* **EXTRACTED ENTRIES**
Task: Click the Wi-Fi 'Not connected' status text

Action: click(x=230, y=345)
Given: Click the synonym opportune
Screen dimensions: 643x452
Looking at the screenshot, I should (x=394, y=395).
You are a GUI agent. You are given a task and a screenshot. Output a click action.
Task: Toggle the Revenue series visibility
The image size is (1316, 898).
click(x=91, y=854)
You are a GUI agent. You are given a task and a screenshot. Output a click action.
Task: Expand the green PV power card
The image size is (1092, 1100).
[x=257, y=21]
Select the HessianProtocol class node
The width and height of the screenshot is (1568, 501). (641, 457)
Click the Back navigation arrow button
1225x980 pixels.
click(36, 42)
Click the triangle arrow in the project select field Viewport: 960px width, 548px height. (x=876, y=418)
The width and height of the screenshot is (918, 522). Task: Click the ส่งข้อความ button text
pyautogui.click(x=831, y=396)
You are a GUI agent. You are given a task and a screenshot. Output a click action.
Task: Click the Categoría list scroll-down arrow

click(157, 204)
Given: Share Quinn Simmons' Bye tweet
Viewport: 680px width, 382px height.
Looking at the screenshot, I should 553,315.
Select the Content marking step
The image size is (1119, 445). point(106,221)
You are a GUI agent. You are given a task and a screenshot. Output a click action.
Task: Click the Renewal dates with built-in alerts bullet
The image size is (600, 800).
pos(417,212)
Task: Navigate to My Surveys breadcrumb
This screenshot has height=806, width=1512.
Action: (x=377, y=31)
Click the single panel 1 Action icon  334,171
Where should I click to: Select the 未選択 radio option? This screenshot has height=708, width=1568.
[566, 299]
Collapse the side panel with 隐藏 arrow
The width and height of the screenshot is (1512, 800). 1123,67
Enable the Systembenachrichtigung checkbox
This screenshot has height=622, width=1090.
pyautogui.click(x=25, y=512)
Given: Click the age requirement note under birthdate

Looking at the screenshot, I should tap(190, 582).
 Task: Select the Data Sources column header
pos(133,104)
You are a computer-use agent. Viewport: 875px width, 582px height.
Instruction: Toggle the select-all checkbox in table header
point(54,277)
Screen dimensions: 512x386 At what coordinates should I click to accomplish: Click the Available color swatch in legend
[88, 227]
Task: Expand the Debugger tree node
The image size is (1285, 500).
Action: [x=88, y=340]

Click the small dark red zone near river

* **WHAT YOU HAVE TO DO**
Put the material from the line containing "Where should I" through the end of the material into a numbered list, leaving out any blank lines.

* **FULL SOLUTION**
1. Where should I click to: Select the 未選択 radio option? This screenshot has height=708, width=1568.
2. [566, 299]
3. Collapse the side panel with 隐藏 arrow
4. The width and height of the screenshot is (1512, 800). 1123,67
5. Enable the Systembenachrichtigung checkbox
6. This screenshot has height=622, width=1090.
7. pyautogui.click(x=25, y=512)
8. Given: Click the age requirement note under birthdate
9. Looking at the screenshot, I should tap(190, 582).
10.  Task: Select the Data Sources column header
11. pos(133,104)
12. You are a computer-use agent. Viewport: 875px width, 582px height.
13. Instruction: Toggle the select-all checkbox in table header
14. point(54,277)
15. Screen dimensions: 512x386 At what coordinates should I click to accomplish: Click the Available color swatch in legend
16. [88, 227]
17. Task: Expand the Debugger tree node
18. The image size is (1285, 500).
19. Action: [x=88, y=340]
20. Click the small dark red zone near river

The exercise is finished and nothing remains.